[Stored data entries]
————————

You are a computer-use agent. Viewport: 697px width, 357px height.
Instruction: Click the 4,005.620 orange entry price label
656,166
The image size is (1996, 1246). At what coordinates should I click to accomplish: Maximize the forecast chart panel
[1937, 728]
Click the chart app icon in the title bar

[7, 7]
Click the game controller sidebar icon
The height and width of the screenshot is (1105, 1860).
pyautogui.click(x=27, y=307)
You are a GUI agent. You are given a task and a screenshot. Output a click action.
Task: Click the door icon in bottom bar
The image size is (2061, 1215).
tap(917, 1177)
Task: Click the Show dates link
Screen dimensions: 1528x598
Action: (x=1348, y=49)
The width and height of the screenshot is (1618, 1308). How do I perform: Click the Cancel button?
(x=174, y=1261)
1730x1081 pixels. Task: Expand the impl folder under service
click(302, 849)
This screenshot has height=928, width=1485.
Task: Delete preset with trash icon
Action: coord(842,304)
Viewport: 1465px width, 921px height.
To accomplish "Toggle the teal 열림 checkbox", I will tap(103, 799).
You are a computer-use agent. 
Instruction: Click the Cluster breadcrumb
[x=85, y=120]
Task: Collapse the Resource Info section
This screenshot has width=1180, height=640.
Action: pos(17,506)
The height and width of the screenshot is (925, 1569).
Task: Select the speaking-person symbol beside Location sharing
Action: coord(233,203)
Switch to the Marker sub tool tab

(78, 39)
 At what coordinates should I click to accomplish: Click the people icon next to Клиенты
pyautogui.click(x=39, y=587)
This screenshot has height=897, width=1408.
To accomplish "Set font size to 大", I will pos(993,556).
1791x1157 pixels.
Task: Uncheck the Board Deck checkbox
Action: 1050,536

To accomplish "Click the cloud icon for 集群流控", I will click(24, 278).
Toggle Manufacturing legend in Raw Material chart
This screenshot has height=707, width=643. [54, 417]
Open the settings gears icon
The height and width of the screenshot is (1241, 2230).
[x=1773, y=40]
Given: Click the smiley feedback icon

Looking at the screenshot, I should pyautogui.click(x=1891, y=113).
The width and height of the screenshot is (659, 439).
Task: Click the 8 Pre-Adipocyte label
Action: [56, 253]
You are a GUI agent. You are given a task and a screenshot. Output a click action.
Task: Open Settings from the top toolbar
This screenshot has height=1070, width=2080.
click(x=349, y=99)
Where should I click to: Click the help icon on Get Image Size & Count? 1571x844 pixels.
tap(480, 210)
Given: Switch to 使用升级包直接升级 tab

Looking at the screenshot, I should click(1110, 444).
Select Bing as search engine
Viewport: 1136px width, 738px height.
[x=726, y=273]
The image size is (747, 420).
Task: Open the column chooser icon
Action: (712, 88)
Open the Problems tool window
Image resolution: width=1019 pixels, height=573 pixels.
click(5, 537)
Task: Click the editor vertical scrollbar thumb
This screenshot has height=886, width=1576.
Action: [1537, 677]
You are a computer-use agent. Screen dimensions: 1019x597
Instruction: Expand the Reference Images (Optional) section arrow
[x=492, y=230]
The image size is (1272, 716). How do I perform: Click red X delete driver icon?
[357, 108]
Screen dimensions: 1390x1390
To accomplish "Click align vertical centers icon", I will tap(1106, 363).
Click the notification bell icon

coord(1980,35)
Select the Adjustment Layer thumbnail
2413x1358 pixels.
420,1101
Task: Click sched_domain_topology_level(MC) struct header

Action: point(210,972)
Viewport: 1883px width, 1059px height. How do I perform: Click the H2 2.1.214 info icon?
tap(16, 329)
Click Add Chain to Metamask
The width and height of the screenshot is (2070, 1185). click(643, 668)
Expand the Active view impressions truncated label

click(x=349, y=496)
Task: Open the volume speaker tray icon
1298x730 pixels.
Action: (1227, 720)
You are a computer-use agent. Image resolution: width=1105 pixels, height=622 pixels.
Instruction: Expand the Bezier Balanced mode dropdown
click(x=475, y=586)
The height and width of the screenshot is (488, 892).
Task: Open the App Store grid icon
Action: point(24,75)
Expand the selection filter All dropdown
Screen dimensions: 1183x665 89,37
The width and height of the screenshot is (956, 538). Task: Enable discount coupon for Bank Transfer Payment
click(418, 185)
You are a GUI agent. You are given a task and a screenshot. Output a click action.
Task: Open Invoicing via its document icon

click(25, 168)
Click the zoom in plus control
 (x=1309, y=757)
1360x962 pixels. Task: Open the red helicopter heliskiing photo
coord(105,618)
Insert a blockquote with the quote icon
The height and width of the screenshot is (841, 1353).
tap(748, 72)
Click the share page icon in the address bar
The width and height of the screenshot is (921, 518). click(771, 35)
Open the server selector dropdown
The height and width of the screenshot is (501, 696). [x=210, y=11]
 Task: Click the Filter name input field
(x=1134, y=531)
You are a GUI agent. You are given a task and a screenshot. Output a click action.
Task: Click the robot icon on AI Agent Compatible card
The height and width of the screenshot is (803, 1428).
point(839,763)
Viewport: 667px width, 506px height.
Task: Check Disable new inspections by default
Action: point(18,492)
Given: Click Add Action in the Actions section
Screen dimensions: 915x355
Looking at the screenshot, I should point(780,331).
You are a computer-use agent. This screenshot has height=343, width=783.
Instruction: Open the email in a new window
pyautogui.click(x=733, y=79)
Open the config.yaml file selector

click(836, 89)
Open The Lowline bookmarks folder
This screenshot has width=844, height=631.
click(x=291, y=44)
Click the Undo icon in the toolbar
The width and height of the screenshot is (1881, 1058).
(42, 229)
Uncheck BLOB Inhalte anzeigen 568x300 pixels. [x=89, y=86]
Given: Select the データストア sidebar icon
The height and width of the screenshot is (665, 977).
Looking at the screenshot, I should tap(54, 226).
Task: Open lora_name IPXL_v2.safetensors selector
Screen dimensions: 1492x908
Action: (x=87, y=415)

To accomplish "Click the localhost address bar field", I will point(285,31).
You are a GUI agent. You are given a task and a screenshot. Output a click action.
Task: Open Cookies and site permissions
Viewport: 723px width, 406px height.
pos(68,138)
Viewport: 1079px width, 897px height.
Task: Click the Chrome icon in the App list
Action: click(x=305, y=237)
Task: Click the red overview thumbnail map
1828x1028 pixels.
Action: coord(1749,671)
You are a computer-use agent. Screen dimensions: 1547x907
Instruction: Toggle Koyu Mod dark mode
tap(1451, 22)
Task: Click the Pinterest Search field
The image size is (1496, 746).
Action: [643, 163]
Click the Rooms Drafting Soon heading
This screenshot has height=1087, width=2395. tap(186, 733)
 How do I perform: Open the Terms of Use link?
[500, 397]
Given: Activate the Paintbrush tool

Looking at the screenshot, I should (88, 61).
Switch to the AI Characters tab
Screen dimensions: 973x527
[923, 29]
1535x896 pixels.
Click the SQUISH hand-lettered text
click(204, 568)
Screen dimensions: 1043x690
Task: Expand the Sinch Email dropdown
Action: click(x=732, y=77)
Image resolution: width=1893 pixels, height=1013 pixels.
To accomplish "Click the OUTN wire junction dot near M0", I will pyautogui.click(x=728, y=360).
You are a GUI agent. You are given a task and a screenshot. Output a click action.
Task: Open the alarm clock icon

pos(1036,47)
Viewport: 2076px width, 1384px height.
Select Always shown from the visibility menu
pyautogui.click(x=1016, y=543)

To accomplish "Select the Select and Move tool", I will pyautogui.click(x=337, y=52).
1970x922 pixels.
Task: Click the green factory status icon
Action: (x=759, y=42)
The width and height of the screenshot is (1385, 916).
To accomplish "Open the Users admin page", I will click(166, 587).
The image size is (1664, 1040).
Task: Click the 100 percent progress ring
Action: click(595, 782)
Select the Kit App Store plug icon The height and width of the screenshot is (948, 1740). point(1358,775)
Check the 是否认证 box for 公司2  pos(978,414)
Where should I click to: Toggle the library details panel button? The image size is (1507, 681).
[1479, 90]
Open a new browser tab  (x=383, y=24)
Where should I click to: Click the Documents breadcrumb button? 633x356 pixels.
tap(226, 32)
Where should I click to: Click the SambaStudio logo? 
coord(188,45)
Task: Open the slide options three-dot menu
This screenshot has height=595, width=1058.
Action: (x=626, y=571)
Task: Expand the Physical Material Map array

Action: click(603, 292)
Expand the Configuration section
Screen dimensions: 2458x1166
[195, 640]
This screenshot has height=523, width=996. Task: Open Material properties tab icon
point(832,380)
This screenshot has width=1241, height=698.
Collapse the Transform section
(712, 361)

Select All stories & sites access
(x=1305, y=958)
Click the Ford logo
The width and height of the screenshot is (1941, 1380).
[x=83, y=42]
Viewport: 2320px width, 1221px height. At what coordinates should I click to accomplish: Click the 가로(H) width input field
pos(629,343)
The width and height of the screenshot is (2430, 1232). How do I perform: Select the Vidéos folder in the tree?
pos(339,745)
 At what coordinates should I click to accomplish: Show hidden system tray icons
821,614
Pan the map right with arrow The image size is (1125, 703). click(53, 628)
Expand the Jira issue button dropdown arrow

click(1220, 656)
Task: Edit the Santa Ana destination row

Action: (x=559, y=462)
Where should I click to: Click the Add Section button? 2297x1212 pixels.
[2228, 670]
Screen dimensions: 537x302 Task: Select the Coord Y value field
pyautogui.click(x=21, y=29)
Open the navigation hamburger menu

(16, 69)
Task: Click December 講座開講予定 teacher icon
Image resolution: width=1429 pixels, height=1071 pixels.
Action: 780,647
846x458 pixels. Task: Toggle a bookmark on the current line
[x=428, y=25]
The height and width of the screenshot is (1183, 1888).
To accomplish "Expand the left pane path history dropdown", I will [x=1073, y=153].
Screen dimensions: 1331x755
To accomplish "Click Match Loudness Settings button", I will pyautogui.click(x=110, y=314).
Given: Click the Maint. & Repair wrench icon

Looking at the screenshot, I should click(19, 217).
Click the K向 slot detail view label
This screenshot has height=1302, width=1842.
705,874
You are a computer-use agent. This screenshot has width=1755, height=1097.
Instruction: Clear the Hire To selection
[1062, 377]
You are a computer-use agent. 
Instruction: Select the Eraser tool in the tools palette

————————

_TASK DETAILS_
All lines from the one with "Instruction: Clear the Hire To selection" to the end of the records must be set down exactly. Skip every line before it.

_WRITTEN RESPONSE_
Instruction: Clear the Hire To selection
[1062, 377]
You are a computer-use agent. 
Instruction: Select the Eraser tool in the tools palette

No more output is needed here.